The Consumer's Trade Off
According to researchers Anton Ovchinnikov of Smith School of Business, Manel Baucells of Darden School of Business, and Nikolay Osadchiy of Goizueta Business School, the decision to buy an item at a regular price or wait for a possible markdown involves a multi-dimensional trade off. Standing at the sales rack, they say, consumers size up the value of the item, the delay in getting it, the likelihood of getting it when the prices are marked down, and the magnitude of the price discount.
The shopper who admires a sweater on a store shelf, for example, can buy it now at full price or wait several weeks until Boxing Day in the hopes of scoring a deal. If she waits, she won’t be able to wear the sweater at a party. There is also risk that by Boxing Day the sweater may be sold out in her size. “The consumer now has to trade off these three things,” says Ovchinnikov, Distinguished Faculty Professor of Operations Management and Management Science. “There’s the discount which is good, the delay which is bad, and the risk which is also bad. These are all interconnected.”
If retailers were to factor in the interplay of these “behavioural anomalies,” the researchers say, they would be able to offer higher markdowns than the conventional framework suggests and bring in more revenue.
To reach this conclusion, Ovchinnikov, Baucellis, and Osadchiy, first built a model that accounted for three well-known anomalies: sensitivity to risk; sensitivity to time; and how sensitivity to time depends on the size of the payoff. Using this model, they then applied game theory involving a firm setting the discount and consumers acting in various scenarios. Finally, they tested and validated their results in lab experiments.
Their resulting model yields a more aggressive approach to markdown management than the conventional framework.

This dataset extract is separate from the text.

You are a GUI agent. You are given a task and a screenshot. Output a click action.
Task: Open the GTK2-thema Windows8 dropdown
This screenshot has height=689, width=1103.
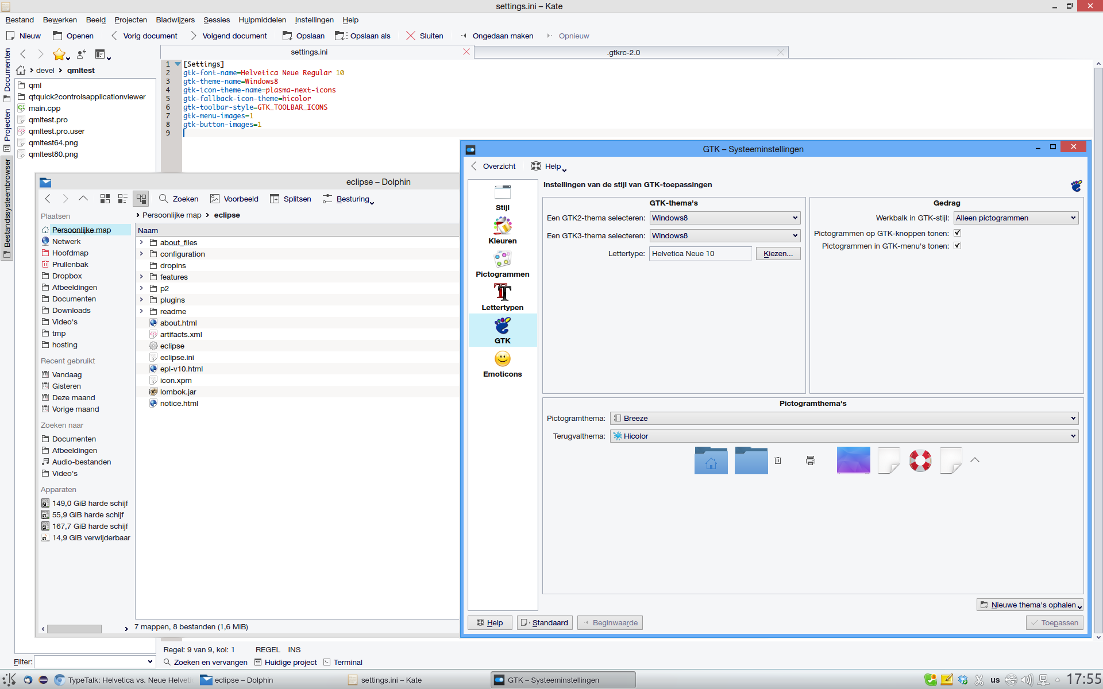point(724,218)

The researchers found that retailers can increase their profits by cutting prices sooner and more deeply.
The conventional markdown approach fails to allow for the fact that consumers are less patient for small markdowns and more patient for large ones
The conventional framework, the researchers say, is right in assuming consumers like price discounts and dislike the delay or the chance of losing out on the product. But this conventional approach fails to allow for the fact that consumers are less patient for small markdowns and more patient for large ones.
Consider the implied behaviour of a consumer who pays full price. “People who are buying at full price are afraid of risk or delay,” says Ovchinnikov. “So for them, adding a little risk (of losing out on a product) to no risk is very painful.” Now consider the consumer who is not willing to pay full price and is comfortable waiting until the product is marked down. “People who are strategically waiting are already experiencing delay and risk of item being unavailable and a little more isn’t that painful.”
Knowing such tendencies, a retailer can exploit this impatience and offer deeper markdowns without sacrificing sales at the full price, says Ovchinnikov.
Small Adjustments, Big Payoffs
How retailers manage markdowns involves big stakes. They may be great for attracting new customers but they also mean that customers willing to pay the higher price are now paying the markdown as well. That hurts margins.
It has been estimated that nearly one-third of unit sales are generated by markdowns. Given the typical retailer’s margin is roughly three percent, “if you can increase the revenue from markdowns by one percent, you will increase the profit for the retailer by 30 percent,” says Ovchinnikov.
That’s why the new model developed by Ovchinnikov, Baucells, and Osadchiy shows such promise. “This effect comes not from massive changes but from nuances in consumer behaviour,” says Ovchinnikov. “Being aware of the behavioural regularities surrounding this (wait-or-buy) decision and incorporating them into markdown management offers substantial revenue opportunity for retailers.”